To the thousands of immigrants who passed in front of those boards, like Wolf Konig, Williams’s strict enforcement of the law had real consequences. The seventeen-year-old arrived at Ellis Island alone and penniless in June 1912; doctors certified him as “afflicted with lack of physical and sexual development for age claimed which affects ability to earn a living.” Wolf was headed to his uncle, Nathan Waxman, in Chicago, who owned a stationary store and property worth $3,800. Nathan signed an affidavit that he would support Wolf so that he would not become a public charge.

Irving Lipsitch of HIAS took up the case. He argued that Wolf was sixteen years old and therefore not underdeveloped for his age. “We believe that he can improve himself and his development with the assistance of his relatives who are prepared to help him to get better nourishment and exercise,” Lipsitch told officials. “Being a young boy, and not accustomed to travel, it is quite natural that this first long journey should cause him to become fatigued and to look poorly developed when examined.” Nathan Waxman enlisted the help of two Chicagoarea congressmen to write to Secretary Nagel about their interest in Wolf ’s fate. Ultimately, though, Williams stood his ground. “This boy is frail and obviously weakling [
sic
],” he concluded. Unfortunately for Wolf, Nagel was away from his office when his appeal reached Washington. In his place, Solicitor General Charles Earl agreed with Williams and ordered the boy back to Galicia.

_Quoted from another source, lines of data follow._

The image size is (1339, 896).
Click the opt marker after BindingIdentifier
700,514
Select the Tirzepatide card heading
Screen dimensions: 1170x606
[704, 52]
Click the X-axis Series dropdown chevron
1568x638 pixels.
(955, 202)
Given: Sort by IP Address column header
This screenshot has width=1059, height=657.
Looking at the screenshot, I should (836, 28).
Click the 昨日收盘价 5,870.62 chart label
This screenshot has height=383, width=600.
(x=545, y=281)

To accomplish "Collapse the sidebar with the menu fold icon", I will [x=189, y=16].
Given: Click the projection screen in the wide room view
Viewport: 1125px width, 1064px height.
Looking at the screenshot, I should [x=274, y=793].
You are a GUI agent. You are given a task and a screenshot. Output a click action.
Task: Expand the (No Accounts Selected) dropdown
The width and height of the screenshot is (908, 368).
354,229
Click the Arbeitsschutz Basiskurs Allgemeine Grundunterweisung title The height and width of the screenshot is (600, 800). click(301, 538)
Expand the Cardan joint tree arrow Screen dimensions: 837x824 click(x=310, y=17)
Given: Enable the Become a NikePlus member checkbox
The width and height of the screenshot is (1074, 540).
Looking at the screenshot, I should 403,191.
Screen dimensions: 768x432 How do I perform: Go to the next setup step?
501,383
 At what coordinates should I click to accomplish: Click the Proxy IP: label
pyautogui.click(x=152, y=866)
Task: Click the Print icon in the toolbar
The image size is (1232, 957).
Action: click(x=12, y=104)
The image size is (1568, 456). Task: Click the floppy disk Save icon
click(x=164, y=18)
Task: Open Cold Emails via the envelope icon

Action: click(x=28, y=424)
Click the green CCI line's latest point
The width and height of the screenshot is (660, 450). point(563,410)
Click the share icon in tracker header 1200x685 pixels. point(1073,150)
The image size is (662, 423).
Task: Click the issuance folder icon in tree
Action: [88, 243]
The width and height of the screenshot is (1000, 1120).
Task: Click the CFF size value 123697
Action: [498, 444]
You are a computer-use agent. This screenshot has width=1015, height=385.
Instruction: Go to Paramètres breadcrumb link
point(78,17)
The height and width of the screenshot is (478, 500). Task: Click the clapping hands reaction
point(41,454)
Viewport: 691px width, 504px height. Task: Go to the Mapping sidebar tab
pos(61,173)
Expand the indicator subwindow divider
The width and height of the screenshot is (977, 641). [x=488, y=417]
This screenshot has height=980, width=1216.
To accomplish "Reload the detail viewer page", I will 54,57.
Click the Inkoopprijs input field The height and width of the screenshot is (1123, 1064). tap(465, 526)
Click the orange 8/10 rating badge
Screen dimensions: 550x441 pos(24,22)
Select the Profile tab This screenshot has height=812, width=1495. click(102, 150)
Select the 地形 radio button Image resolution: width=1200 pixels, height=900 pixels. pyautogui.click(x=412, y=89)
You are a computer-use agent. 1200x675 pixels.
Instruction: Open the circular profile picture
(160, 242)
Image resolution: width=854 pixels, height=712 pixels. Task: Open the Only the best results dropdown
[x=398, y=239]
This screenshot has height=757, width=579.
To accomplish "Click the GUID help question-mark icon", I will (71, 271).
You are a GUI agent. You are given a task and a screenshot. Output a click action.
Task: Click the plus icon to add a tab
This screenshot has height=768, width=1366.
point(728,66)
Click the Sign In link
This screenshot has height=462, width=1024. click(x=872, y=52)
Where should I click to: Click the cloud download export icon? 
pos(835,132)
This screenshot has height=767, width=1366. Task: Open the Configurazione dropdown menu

Michele Sica was also a victim of the new regime at Ellis Island. He was a “bird of passage,” an immigrant who would come to America for a number of years to work and then return to his wife and children back home in Italy with the money he had saved. This would have been Sica’s fourth time in the country, having first arrived in 1901. He had lived in America for seven out of the last ten years.

On his fourth visit, in June 1911, Sica ran into problems. Though he arrived with $21, had a brother-in-law and friends in New York, and had resided in the country for a number of years over the previous decade, Sica was declared likely to become a charge. He was now fortyfive years old and diagnosed with a hernia. “Although there are some favorable features in the case, he is certified to be physically defective,” wrote Assistant Commissioner Byron Uhl, “his general appearance is not good, he is considerably older than when previously in this country and there is great doubt as to his ability to earn a livelihood, afflicted as he is, as a laborer.”

Sica was ordered deported, but his expulsion was postponed until September. That meant Sica would spend the entire summer cooped up at Ellis Island, where temperatures would often rise to over 100 degrees in the poorly ventilated dorm rooms. In the meantime, Sica hired Fiorello La Guardia to argue his case. One year out from his work as an interpreter at Ellis Island, La Guardia now had his own small practice dealing with cases like Sica’s. If Williams believed that too many undesirable immigrants were getting into the country, La Guardia thought that too many desirable immigrants were being kept out.

La Guardia appealed Sica’s case to Washington. During Sica’s last stay in New York, he had worked for a Manhattan lumber company for more than three years and would be rehired if admitted. La Guardia could not claim that Sica already had a job lined up with the firm, since that would mean he was in violation of the contract-labor law. “Considering all these facts it is clear that the medical certificate cannot even incidentally be the cause of this alien’s becoming a public charge,” La Guardia concluded. “He is now in good physical condition and well able to secure and keep profitable employment.” However, La Guardia’s efforts were for naught. After three months in detention, Sica was shipped back to Italy.